Como em KOF R-2, pode-se entrar nos combates individualmente ou em times, que no caso dos títulos da SNK costumam ser de trios. Contudo, não pára por aí. Aqui há ainda tag battles, respeitando a tradição dos crossovers da Capcom. A diferença das tag para as team battles é que na tag battle os dois personagens do time podem se revezar livremente, ao passo que a troca de lutador em trios só ocorre mediante o esvaziamento da barra do titular. Não bastasse essa flexibilidade já invejável, são três modos de disputar refregas: Average (como em SF Alpha, com dois níveis de super meter), Counter (baseado no Extra mode dos King of Fighters, que exige carregamento manual da barra de super e privilegia esquivas) e Rush (uma bela mistura das três barras de SF Zero 3, elementos do Advanced mode de KOF – mas sem rolamentos – e chain combos de Darkstalkers). As customizações de KOF R-2 estão de volta: pode-se escrever sua própria mensagem de vitória para cada personagem, editar os times pré-configurados, incluindo o nome do time, etc. Customização em peso, aliás, é um dos segredos de SvC e um componente essencial de sua beleza imensurável: será que você já tinha imaginado Zangief podendo emendar um combo atrás do outro? Ou Morrigan carregando seu medidor de ataques especiais com as teclas A+B? Aqui tudo isso é possível.

Talvez na periferia é que o cartucho brilhe de verdade. No Olympic Mode, uma infinidade de submodos se apresenta ao jogador para quebrar a rotina. Tem os clássicos survival (enfrentar 100 guerreiros com a mesma barra de life!), time attack e first blast (duelos de morte súbita). Mas ainda mais singulares são os eventos individuais, em que o jogador escolhe se quer se aventurar pelos minigames da SNK ou os da Capcom. Target 9 é um first-person shooter em que se detona alienígenas na pele de Marco, da série Metal Slug. Blade Arts é protagonizado por Jubei (Samurai Shodown), que deve partir vários tocos de madeira com sua katana. Os que nutrem predileção pela Capcom talvez decidam se arriscar no Ghost Trick, assumindo a pele de Arthur do inacreditavelmente difícil Ghosts N’ Goblins – pula-se de plataforma em plataforma coletando tesouros enquanto se desvia de gárgulas sanguinários. Finalmente, Cat Walk (não confundir com cakewalk), com a sensual Felicia, é um sample de Dance Dance Revolution, sem tapete de dança, no seu portátil: aperte o direcional e as teclas em sincronia com o ritmo da música!

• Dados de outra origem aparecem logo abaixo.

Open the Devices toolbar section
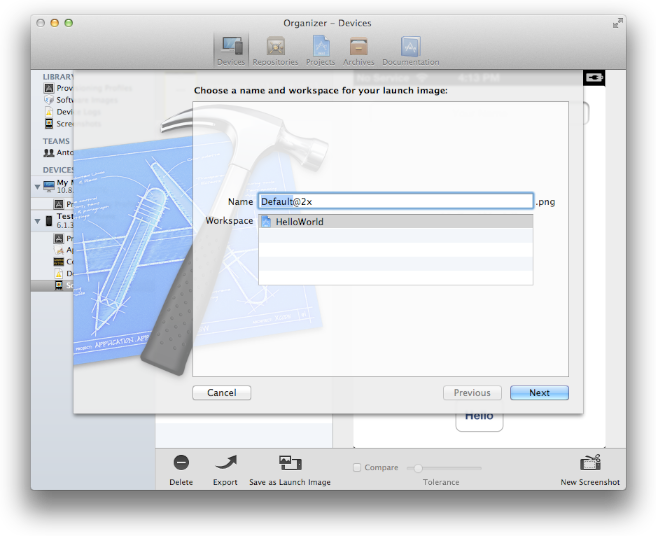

As premiações por sair-se vitorioso nos joguinhos acima não são só medalhas de ouro como nas Olimpíadas de verdade, mas dinheiro para comprar special moves para os personagens nos outros modos. Minigames de natureza simplista mas que são uma loucura de jogar, e tudo isso sem que nenhum fã tivesse pedido para Match of The Millennium incluir extras em relação às luxuosas fighting mechanics! Ainda dá para conversar com o seu técnico (Rimururu ou Karen) a fim de obter conselhos e dar risada de suas tiradas. Finalizando, é possível fazer upload/download de dados de/para games como KOF’99 e SNK VS Capcom de Dreamcast e SNK VS Capcom: Card Fighter’s Clash do próprio NG Pocket.

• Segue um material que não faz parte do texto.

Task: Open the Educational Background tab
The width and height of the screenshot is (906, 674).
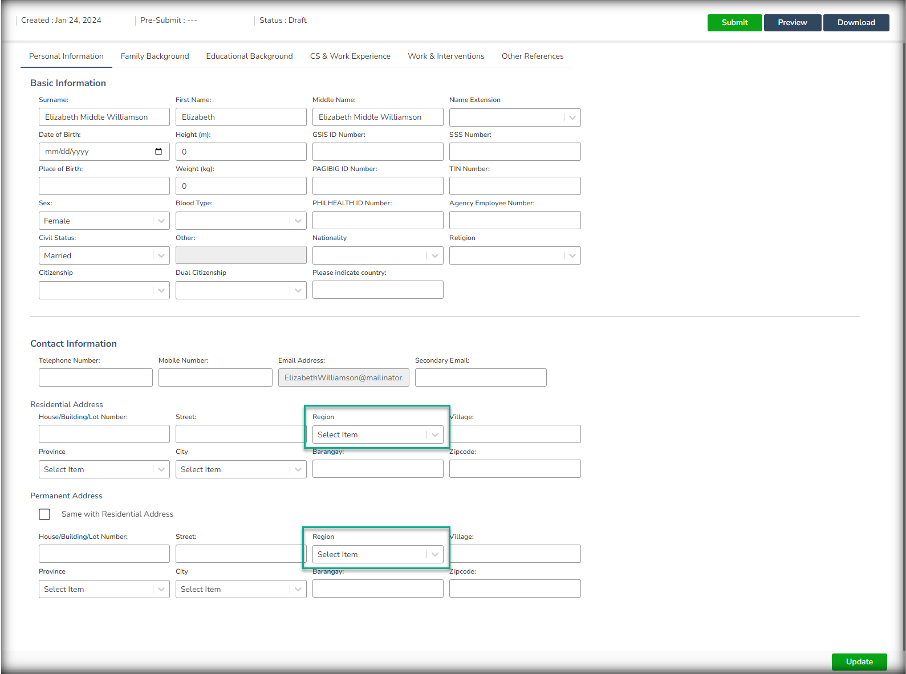Action: coord(249,56)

Deixei a coluna central, sobre a qual se ergue o monólito chamado “sustentabilidade do jogo” por último: são 18 personagens (fora os 8 escondidos), uma quantidade generosa como em nenhum outro título de Neo Geo Pocket Colors. Cada lado começa com 9 lutadores e não há clones para “encher lingüiça”, como em muitos fightings (a não ser que se conte Ryu/Ken/Akuma como variações de um mesmo modelo; além disso, o próprio Evil Ryu, personagem secreto, joga de forma completamente distinta de sua contraparte “benigna”). A SNK vem com: Kyo, Terry, Iori, Ryo, Mai, Athena, Leona, Haohmaru e Nakoruru. E a Capcom, no outro corner: Ryu, Ken, Sakura, Chun Li, Guile, Zangief, Dan, Felicia e Morrigan. O mais espantoso é que todos os golpes dos lutadores, presentes nos jogos de até então, foram transplantados com êxito para o cartuchinho!
O processo de destravamento dos lutadores adicionais consiste em zerar o story mode inúmeras vezes. Funciona assim – ao terminar uma campanha, 9 quadrados são mostrados, equivalendo em sua totalidade a um retrato. Cada vez que se finaliza o jogo, habilita-se um certo número desses quadrados, revelando-se a imagem que há por trás, pelo menos 1, desde que se satisfaça condições pré-determinadas. Fatores que afetam os quadrados que são revelados: a dificuldade do jogo, o número de continues usado, o modo de combate escolhido (o tag mode leva 3x mais tempo para zerar que o single), etc. O problema é não saber ao certo o quê a CPU quer que você faça para ter todos os carinhas e acabar “abrindo” os mesmos quadrados várias vezes, enquanto Akuma, por exemplo, continua oculto, uma vez que ele é um dos mais complicados de abrir. Aqui vai a lista dos outros sete secretos: Yuri, Akari, B.B. Hood, M. Bison, Geese, Evil Ryu e Orochi Iori.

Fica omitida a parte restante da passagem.